Wednesday, February 8, 2012

Deconstructing the Boys' Club

Over on Skepchick,  Jacqueline posts about the "Boys' Club" and how a woman can "infiltrate" it, by working hard, speaking up, and getting involved. And not having sex with the guys until she has her membership locked in. The advice in the article is useful in general, and anyone on the outside of power or privilege would be well-advised to follow her advice...to a point.

I had a little problem reading the article, though, and it was because it bared a sort of similarity to other articles written, where the underlying assumption is that the reason why women aren't in more positions of authority is because they just didn't want it bad enough. Too often, it seems that the reason for women's failures are that they didn't speak up, they didn't ask for the raise, they didn't report the sexual assault at the right time, they didn't wear the right dress and that's why they were raped. While Jacqueline's post is positive, and avoids laying blame anywhere, I feel like the larger part of the problem is ignored. But that's okay, because the post wasn't about how men are evil, it was about actions that women could take to improve their situation.
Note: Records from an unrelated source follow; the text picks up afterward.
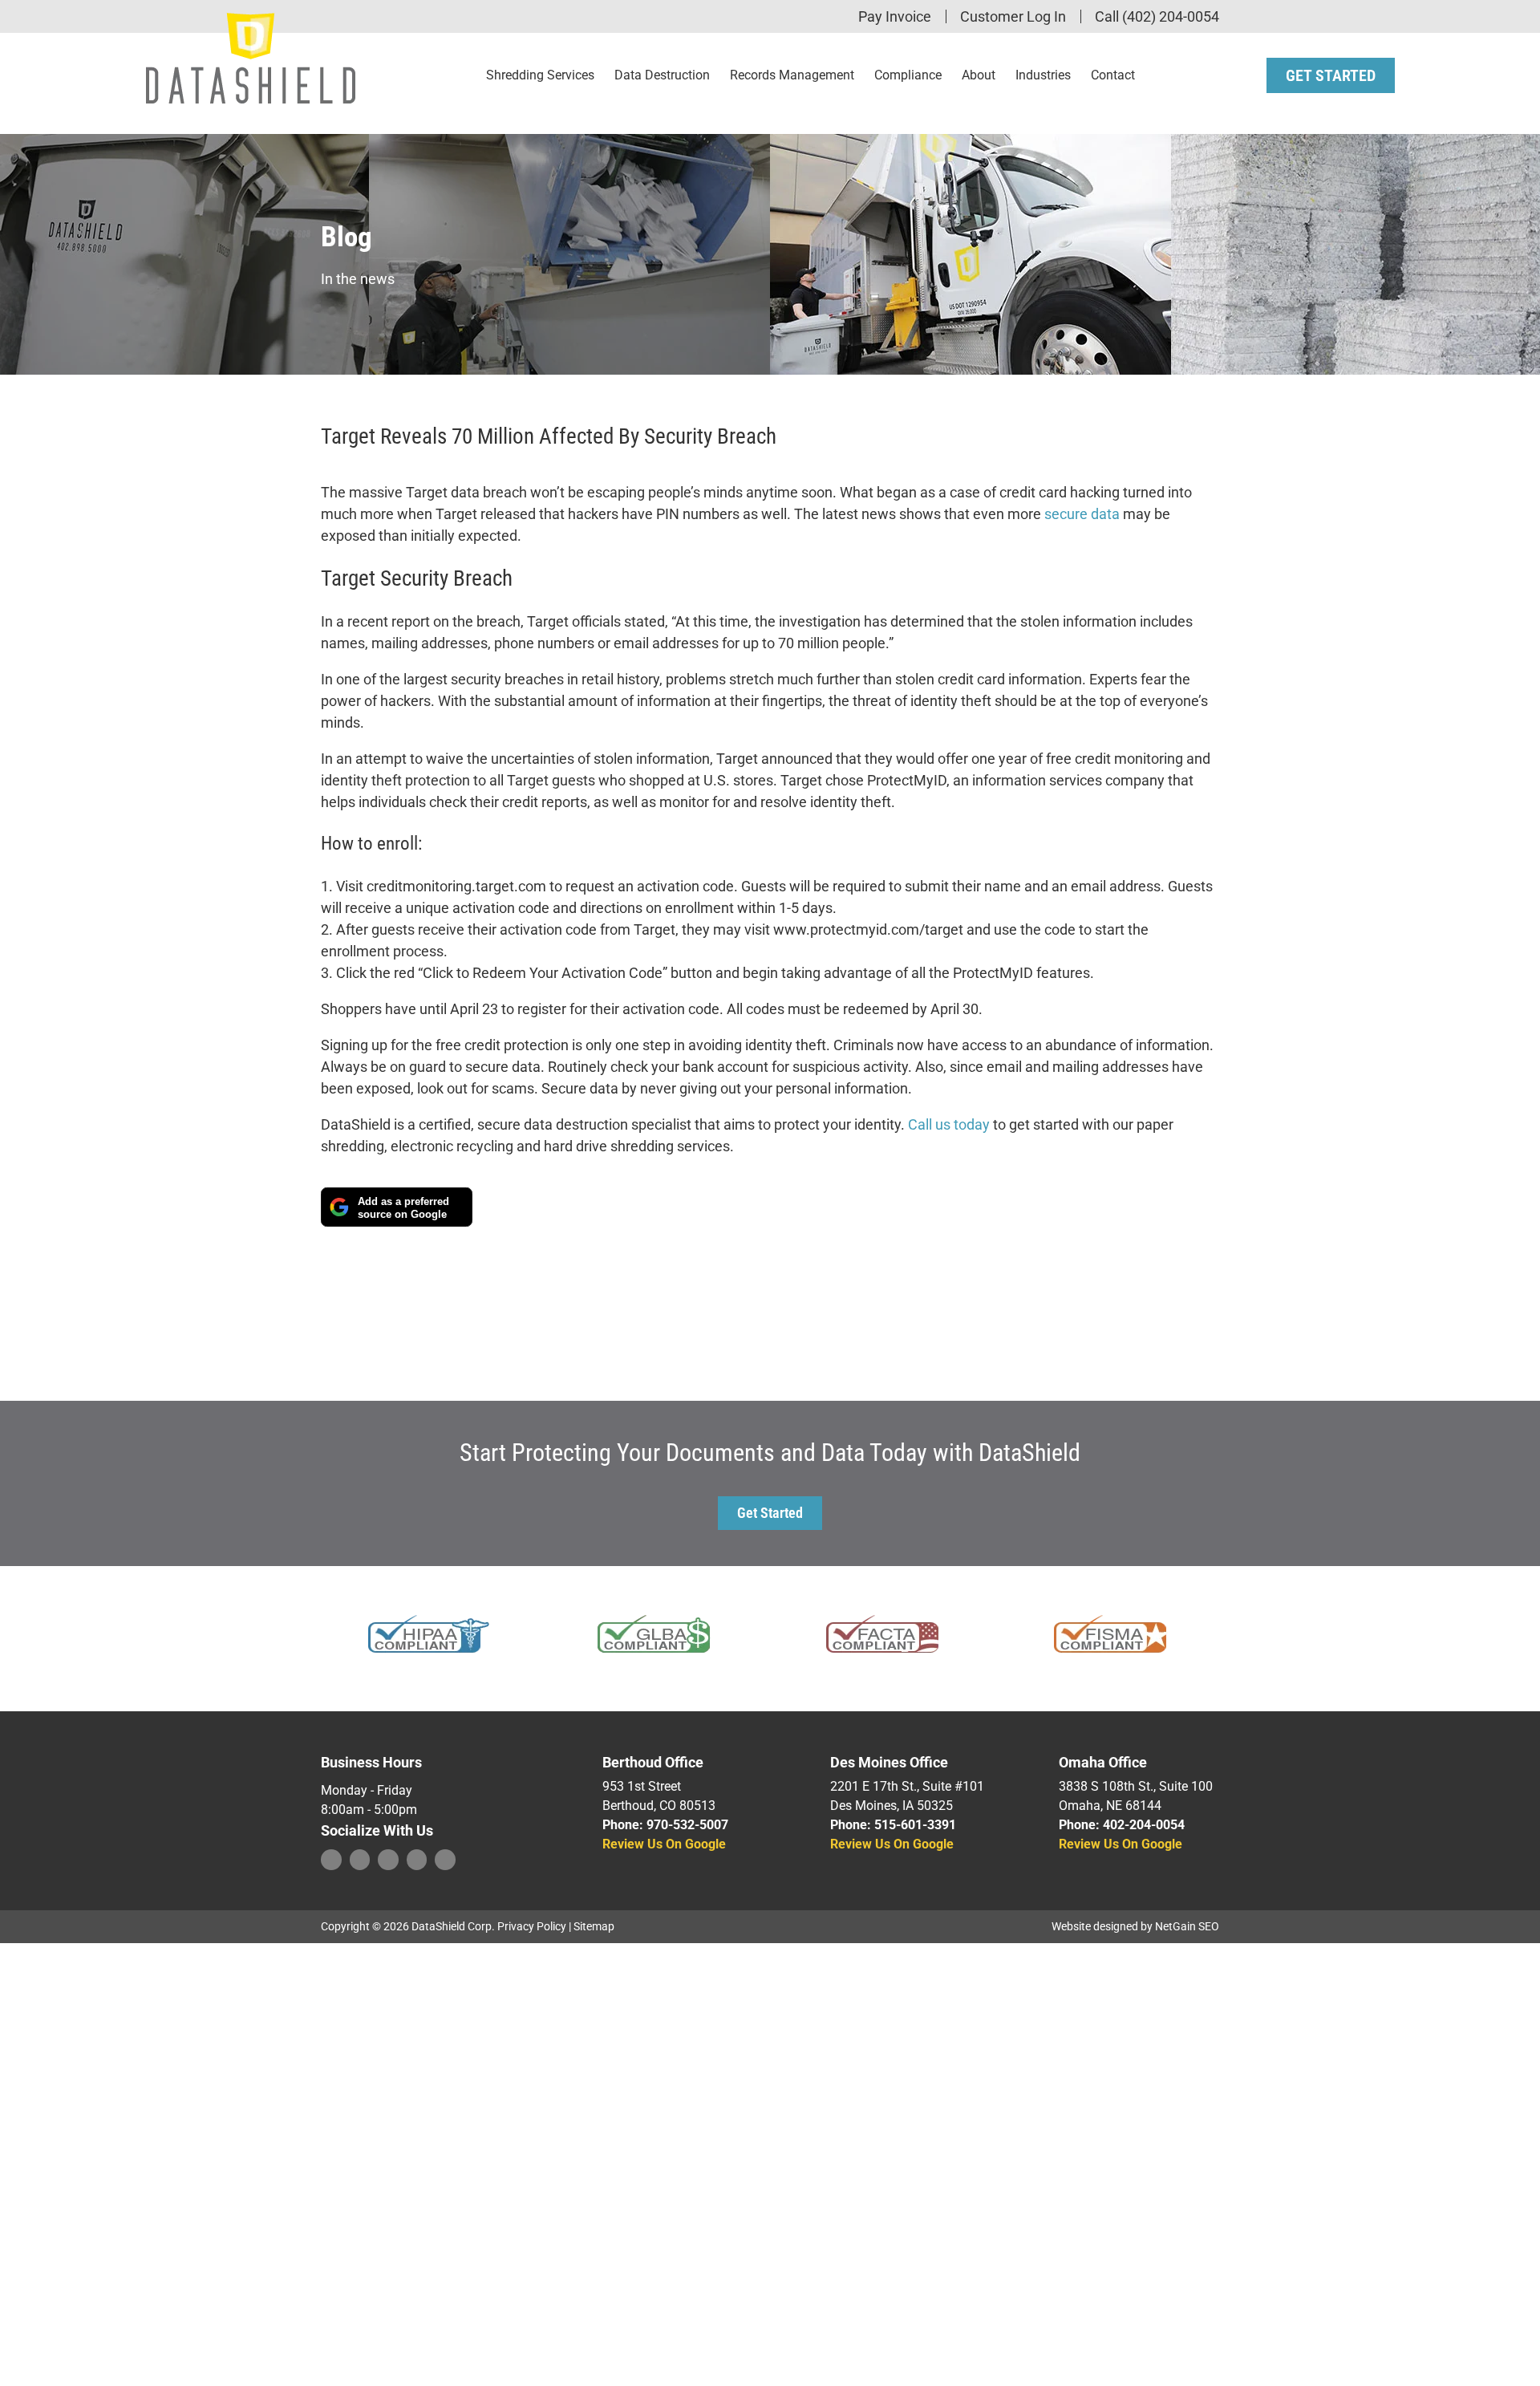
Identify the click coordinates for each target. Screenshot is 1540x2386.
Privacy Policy (531, 1926)
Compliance (908, 75)
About (978, 75)
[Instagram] (417, 1859)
The larger part of the problem isn't really that men are evil (obviously), but it's that the playing field is so overwhelmingly tilted against women, and it will remain that way until men get their shit together and start paying more than lip service to the idea of equality and equity. And, because I'm so darn helpful, here are some ways that men can help women to get into the boys' club (if you wonder why we should want this, you might be reading the wrong blog):

1) Acknowledge contributions - it's true that women (and other minorities, really) need to work twice as hard to get half the credit. There are a lot of reasons for this, including our own biases. Because of the way we've all been socialized, we naturally attribute some qualities to men and other qualities to women whether or not they've actually demonstrated those qualities. For a man to appear hard-working, all he has to do is show up. One thing that men can do is to carefully and consciously look for and acknowledge or reward when a woman has gone above and beyond. Not patronisingly, but frankly and honestly. Take a long hard look at who is being rewarded and why, and do your best to overcome your own bias. Sometimes we miss things that are really, really obvious, and we need to put in extra effort to see what we are missing. Who gets the promotions? Who gets the bonus? Who gets the congratulatory emails? When in doubt, side with the minority: they have so many other obstacles to overcome, it would be nice if you can give them a break, even if you're wrong once in a while.
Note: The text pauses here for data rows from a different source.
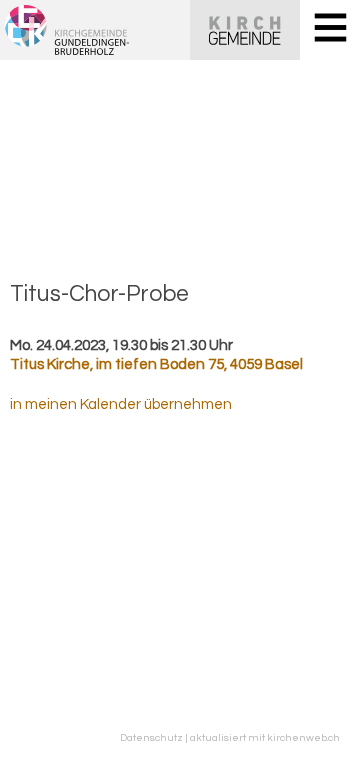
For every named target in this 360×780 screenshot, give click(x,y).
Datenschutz (151, 737)
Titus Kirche (156, 364)
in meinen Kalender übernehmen (121, 404)
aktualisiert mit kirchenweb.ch (265, 737)
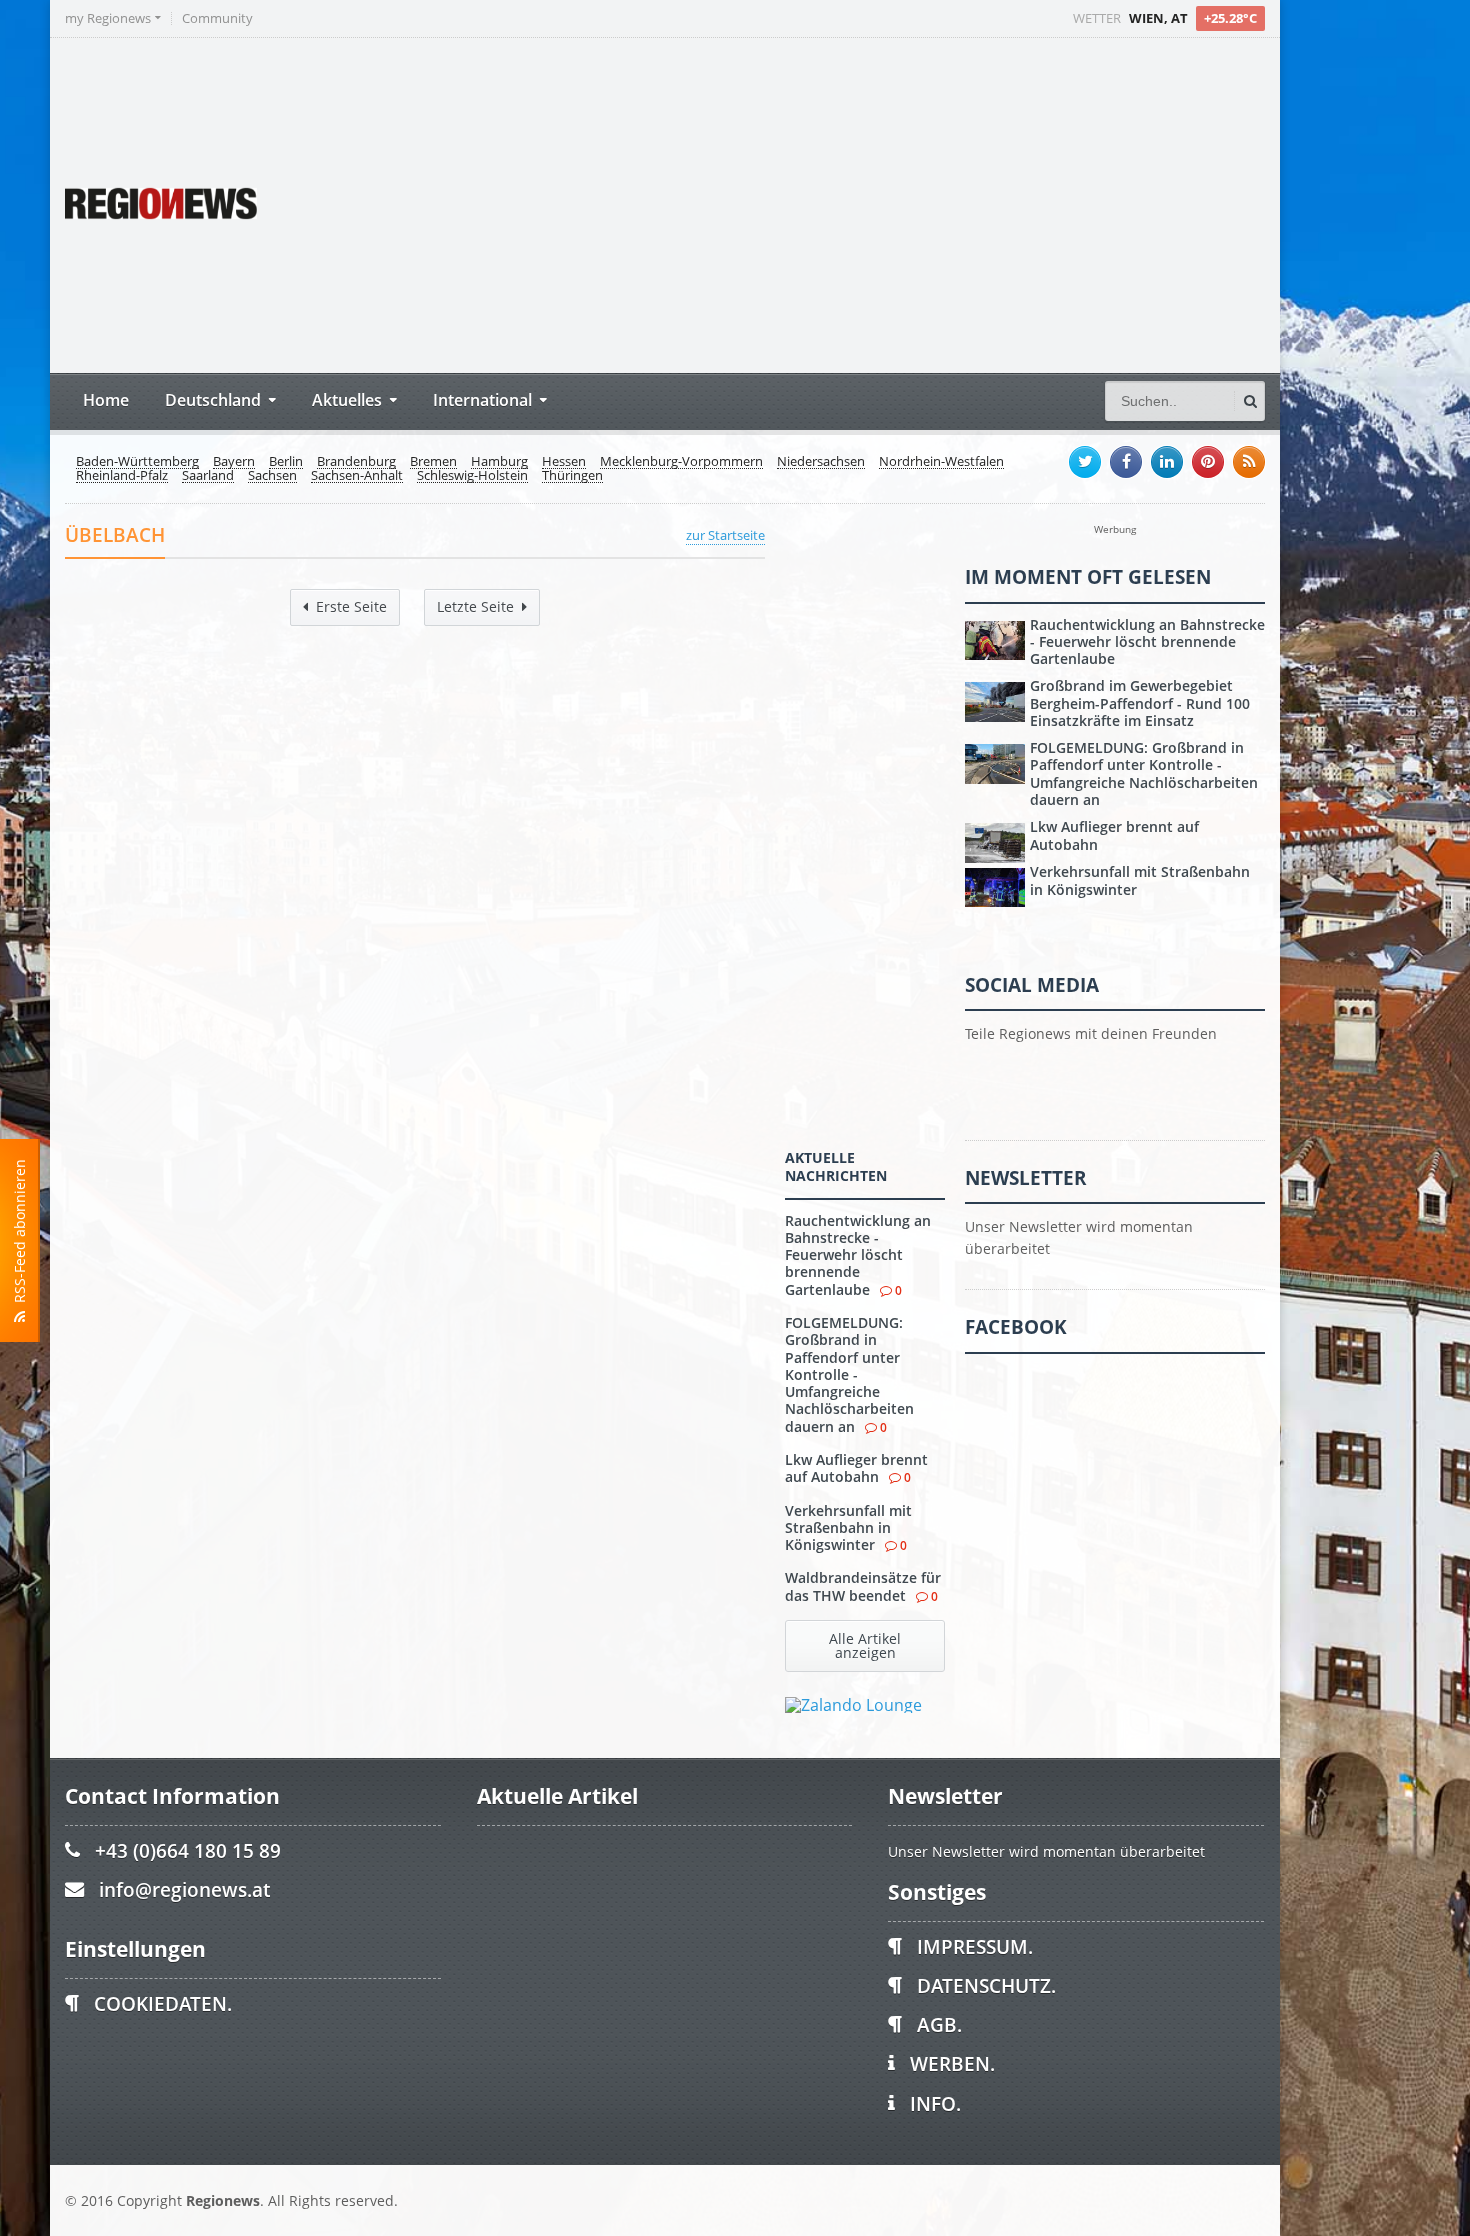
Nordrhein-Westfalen (941, 462)
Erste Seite (351, 606)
2) Leave space for others to speak - women are socialized to defer to men, and men are socialized to speak up. Years ago, while training to volunteer on a gay youth helpline, one of the subjects we covered was how people with privilege often have the assumed right to speak, and so entire meetings can happen where only one point of view is ever spoken. For anyone who's ever been in a group situation where your opinion differed from the group's, you know how difficult it can be to speak up. The next time you're in a meeting, pay attention to who speaks, and how many times someone is interrupted or ignored. Unless there's been a massive shift, you'll see that most often men speak. When women do try to add their opinion, they're more likely to be interrupted, ignored, or dismissed. Try to be aware of this and allow space for other viewpoints to be expressed. If you're chairing the meeting, give time to the people most different from you to speak. They will probably have an insight that you hadn't considered, and you'll also be showing that you support an environment where different perspectives are appreciated and welcomed.

3) Invite people. If you're organising a conference, and realise that all or most of your speakers are straight white men, do some research and change it. This isn't token-ism, its due diligence. Rare are the professions where there are no experts with diverse backgrounds. It's a giant planet we live on, and we tend to only pay attention to the meagre little circle of colleagues and acqaintances that we already know. Also, there's this thing? Called the internet? Use it. If you can't find a person of colour, a woman, a differently abled, a queer speaker, you are doing it wrong. Right now, it takes a bit of extra work, but that's because the playing field is not level. One of the ways to get that field level is for those of us with the advantages to put in the legwork to give some advantages to other people. Awards, panels, discussions, lead teams....if you've only got men, you've got work to do.

4) Give respect. To a degree, respect is earned. But there is room for all of us to decide on a base level of decency and regard that we can give to every human being we encounter. Examine where this level is for you, and whether it is consistent across genders, cultures, and ranges of ability. Take the time to learn a little bit about the psychology of bias, and examine where your prejudices may lie (if you're human, you have prejudices). Then, do what you can to overcome those biases. Acknowledge that some people have had to work twice as hard as you did to reach the same achievements, and be prepared to give the benefit of the doubt. Consider the other side of things, the other person's perspective. Think of them as a person.

Boys' clubs don't really help anyone. Individuals profit from them by getting privileged access to information and power, but as a whole what they really do is limit our vision and hamper our ability to make decisions. When you only have one "kind" of person in charge, important factors get missed and catastrophes can happen that could have been avoided. By making room for different perspectives and experiences, you allow your organisation (or whatever it is) to open up more opportunities for enrichment. Oh, and also you get to be a pretty decent human being as well.